In opposing a motion for summary judgment, the non-moving party may not rely solely on the pleadings, but must show by affidavits, depositions, answers to interrogatories, and admissions that specific facts exist demonstrating a genuine issue for trial. See Fed.R.Civ.P. 56(c), (e); see also Celotex Corp. v. Catrett, 477 U.S. 317, 324 (1986). A mere "scintilla" of evidence supporting the opposing party's position will not suffice; instead, there must be a sufficient showing that the jury could reasonably find for that party. Anderson, 477 U.S. at 252; see also Walker v. Darby, 911 F.2d 1573, 1577 (11th Cir.1990).

Statements by counsel in briefs are not evidence." Skyline Corp. v. N.L.R.B., 613 F.2d 1328, 1337 (5th Cir. 1980). See also Bonner v. City of Prichard, Ala., 661 F.2d 1206, 1209 (11th Cir. 1981) (holding that decisions of the former Fifth Circuit handed down prior to the close of business on September 30, 1981, are binding in the Eleventh Circuit).

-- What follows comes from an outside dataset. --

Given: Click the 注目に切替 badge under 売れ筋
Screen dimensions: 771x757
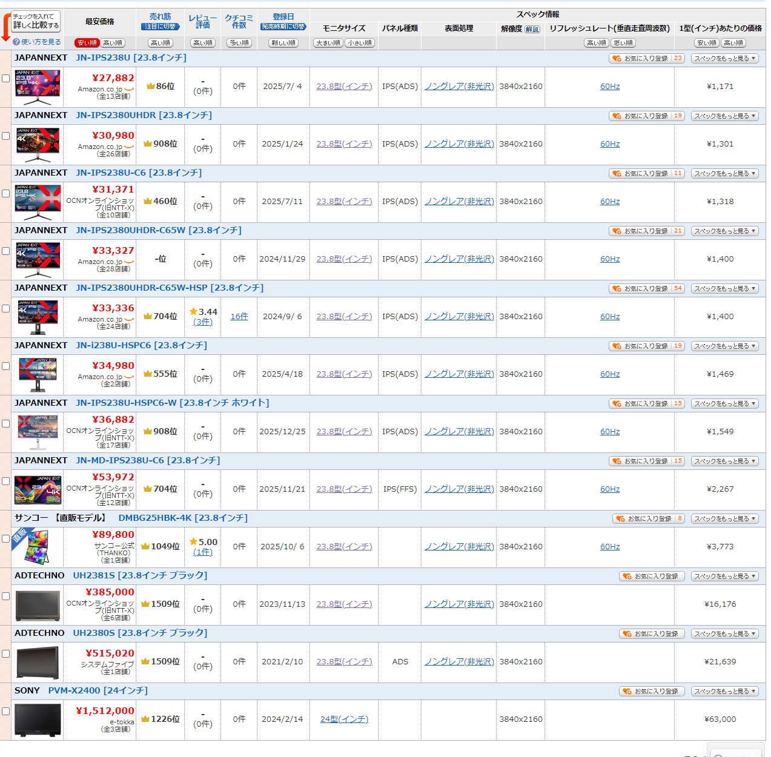Looking at the screenshot, I should 160,27.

Moreover, there is evidence of record that African-Americans regularly used that restroom. Both Sheila Baker and George Pugh signed sworn affidavits attesting that African-Americans routinely use that restroom. (Docs. 30-2; 30-3). Plaintiff offers no evidence to the contrary; therefore, in the absence of such evidence, Defendant has established through its own evidence of record that the bathrooms were not segregated. Because there is no evidence to support the existence of the third incident as it relates to the hostile work environment claim, it will not be considered as part of the court's analysis of the totality of the circumstances.

The remaining eleven incidents do not demonstrate that Plaintiff's perception of a hostile work environment is objectively reasonable. They are as follows:

o The use of the word "nigger" by a co-employee.

o Graffiti in one of the men's restrooms.

o Use of the phrase "y'all people" by plant manager and "they" by supervisor.

o Plant manager not allowing African-American co-employee John Powell to fish in the pond located on the front of Defendant's premises.

o Harassment intended to make Plaintiff withdraw his EEOC charge.

o Plant Manager and a supervisor's reference to an African-American employee as "boy."

o Supervisor's statement that he can't stand black men, but loves black women.

o Supervisor saying, "I got to wash this white man's truck."

o Confederacy-related bumper stickers on truck in employee parking area.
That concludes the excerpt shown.